(Stored records)
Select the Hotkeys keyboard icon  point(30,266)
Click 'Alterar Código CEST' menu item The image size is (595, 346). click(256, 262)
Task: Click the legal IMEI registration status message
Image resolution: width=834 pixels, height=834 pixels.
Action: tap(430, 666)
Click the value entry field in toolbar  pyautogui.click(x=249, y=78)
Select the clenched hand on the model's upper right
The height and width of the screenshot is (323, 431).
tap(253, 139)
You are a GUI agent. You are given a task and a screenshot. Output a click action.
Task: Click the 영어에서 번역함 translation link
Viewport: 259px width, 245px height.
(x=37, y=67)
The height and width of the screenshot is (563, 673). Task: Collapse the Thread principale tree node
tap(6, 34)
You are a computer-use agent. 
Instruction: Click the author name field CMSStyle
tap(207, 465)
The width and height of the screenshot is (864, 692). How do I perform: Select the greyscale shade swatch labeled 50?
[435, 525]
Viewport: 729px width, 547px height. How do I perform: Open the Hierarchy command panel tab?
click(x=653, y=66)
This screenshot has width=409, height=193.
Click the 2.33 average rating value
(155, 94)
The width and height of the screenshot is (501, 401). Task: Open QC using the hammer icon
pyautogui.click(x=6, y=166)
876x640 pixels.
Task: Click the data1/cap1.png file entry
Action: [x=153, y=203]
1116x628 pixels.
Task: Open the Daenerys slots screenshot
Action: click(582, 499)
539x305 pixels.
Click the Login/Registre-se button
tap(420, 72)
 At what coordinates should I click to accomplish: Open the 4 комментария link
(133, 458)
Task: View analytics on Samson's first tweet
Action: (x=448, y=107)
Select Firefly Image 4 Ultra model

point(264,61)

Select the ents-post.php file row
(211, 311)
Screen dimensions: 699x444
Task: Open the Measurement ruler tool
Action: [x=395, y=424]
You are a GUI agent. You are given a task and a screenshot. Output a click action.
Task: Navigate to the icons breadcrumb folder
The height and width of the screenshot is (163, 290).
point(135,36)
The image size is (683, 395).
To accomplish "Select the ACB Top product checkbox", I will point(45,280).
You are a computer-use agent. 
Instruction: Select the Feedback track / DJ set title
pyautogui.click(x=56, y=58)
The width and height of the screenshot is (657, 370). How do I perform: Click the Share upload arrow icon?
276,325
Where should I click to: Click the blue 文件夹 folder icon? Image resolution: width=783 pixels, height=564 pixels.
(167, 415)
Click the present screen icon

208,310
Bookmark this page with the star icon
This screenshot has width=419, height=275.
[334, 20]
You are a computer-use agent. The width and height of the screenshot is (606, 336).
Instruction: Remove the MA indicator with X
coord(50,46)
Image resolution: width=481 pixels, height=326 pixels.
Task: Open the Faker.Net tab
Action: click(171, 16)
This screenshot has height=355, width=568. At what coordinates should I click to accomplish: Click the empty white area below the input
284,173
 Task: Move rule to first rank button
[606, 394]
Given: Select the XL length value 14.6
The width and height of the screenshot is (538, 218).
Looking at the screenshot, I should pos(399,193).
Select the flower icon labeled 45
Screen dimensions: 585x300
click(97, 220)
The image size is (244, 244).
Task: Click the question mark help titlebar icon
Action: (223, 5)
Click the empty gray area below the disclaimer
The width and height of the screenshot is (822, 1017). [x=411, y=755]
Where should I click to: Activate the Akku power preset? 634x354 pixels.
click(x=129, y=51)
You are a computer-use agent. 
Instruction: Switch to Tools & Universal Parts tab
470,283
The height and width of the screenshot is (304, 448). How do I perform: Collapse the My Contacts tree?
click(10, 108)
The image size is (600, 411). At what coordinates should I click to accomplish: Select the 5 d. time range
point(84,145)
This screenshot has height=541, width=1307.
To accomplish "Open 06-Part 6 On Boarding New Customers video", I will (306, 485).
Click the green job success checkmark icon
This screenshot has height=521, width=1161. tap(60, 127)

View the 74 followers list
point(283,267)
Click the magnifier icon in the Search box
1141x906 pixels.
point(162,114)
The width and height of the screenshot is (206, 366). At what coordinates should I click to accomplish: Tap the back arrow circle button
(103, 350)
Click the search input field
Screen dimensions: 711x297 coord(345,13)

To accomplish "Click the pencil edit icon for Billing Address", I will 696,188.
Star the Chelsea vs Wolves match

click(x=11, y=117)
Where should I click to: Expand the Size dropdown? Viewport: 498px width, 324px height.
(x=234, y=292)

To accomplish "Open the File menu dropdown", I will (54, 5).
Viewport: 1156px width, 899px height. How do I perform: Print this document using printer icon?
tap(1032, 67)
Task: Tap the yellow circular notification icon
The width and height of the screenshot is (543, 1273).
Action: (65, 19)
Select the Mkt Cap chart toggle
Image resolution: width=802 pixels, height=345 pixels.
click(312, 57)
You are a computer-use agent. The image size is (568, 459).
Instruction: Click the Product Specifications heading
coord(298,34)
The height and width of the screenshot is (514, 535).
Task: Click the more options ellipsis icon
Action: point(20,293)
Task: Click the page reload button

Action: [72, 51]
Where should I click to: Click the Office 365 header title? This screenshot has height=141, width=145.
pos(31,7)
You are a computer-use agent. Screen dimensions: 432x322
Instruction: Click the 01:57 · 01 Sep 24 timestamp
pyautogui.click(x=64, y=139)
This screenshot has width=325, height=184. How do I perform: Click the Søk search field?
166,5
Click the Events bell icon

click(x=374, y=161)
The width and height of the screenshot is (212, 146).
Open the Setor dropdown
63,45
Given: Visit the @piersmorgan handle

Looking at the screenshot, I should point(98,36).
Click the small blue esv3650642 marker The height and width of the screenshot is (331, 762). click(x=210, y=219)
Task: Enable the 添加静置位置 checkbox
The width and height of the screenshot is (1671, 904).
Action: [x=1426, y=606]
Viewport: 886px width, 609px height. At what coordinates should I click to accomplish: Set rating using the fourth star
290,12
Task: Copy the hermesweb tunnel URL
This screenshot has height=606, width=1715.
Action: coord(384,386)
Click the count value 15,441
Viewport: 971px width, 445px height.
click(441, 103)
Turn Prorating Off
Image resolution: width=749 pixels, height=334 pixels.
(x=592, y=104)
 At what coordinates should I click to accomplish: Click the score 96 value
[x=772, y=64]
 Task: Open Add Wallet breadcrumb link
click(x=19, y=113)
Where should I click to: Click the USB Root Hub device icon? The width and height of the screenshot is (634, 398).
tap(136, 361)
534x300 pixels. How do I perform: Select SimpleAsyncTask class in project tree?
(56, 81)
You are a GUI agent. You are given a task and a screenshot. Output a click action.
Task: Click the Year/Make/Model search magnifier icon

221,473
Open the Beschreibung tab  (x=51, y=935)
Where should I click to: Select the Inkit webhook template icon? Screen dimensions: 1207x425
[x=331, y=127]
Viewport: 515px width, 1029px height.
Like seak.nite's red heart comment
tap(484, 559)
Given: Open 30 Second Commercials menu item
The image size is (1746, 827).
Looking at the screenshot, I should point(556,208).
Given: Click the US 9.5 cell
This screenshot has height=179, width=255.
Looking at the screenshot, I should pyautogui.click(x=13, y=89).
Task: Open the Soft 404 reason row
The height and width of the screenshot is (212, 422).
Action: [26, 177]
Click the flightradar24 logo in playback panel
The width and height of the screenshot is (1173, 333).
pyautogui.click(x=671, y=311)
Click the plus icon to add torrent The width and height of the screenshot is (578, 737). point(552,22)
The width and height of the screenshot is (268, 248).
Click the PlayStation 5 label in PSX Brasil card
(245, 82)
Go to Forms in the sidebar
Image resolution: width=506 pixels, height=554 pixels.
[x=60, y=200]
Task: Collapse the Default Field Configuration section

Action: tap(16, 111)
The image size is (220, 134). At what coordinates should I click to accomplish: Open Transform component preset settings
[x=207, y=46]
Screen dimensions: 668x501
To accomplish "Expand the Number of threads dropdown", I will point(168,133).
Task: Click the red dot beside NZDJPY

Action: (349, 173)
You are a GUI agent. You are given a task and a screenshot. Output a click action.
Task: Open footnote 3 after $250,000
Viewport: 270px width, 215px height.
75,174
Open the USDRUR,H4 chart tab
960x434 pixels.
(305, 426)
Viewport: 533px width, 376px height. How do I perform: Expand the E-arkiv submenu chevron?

TASK TO CARRY OUT
Send back, unchanged, every line of the records from the one with "Viewport: 515px width, 1029px height." through the last.

FINISHED EXERCISE
Viewport: 515px width, 1029px height.
Like seak.nite's red heart comment
tap(484, 559)
Given: Open 30 Second Commercials menu item
The image size is (1746, 827).
Looking at the screenshot, I should point(556,208).
Given: Click the US 9.5 cell
This screenshot has height=179, width=255.
Looking at the screenshot, I should pyautogui.click(x=13, y=89).
Task: Open the Soft 404 reason row
The height and width of the screenshot is (212, 422).
Action: [26, 177]
Click the flightradar24 logo in playback panel
The width and height of the screenshot is (1173, 333).
pyautogui.click(x=671, y=311)
Click the plus icon to add torrent The width and height of the screenshot is (578, 737). point(552,22)
The width and height of the screenshot is (268, 248).
Click the PlayStation 5 label in PSX Brasil card
(245, 82)
Go to Forms in the sidebar
Image resolution: width=506 pixels, height=554 pixels.
[x=60, y=200]
Task: Collapse the Default Field Configuration section

Action: tap(16, 111)
The image size is (220, 134). At what coordinates should I click to accomplish: Open Transform component preset settings
[x=207, y=46]
Screen dimensions: 668x501
To accomplish "Expand the Number of threads dropdown", I will point(168,133).
Task: Click the red dot beside NZDJPY

Action: (349, 173)
You are a GUI agent. You are given a task and a screenshot. Output a click action.
Task: Open footnote 3 after $250,000
Viewport: 270px width, 215px height.
75,174
Open the USDRUR,H4 chart tab
960x434 pixels.
(305, 426)
Viewport: 533px width, 376px height. How do I perform: Expand the E-arkiv submenu chevron?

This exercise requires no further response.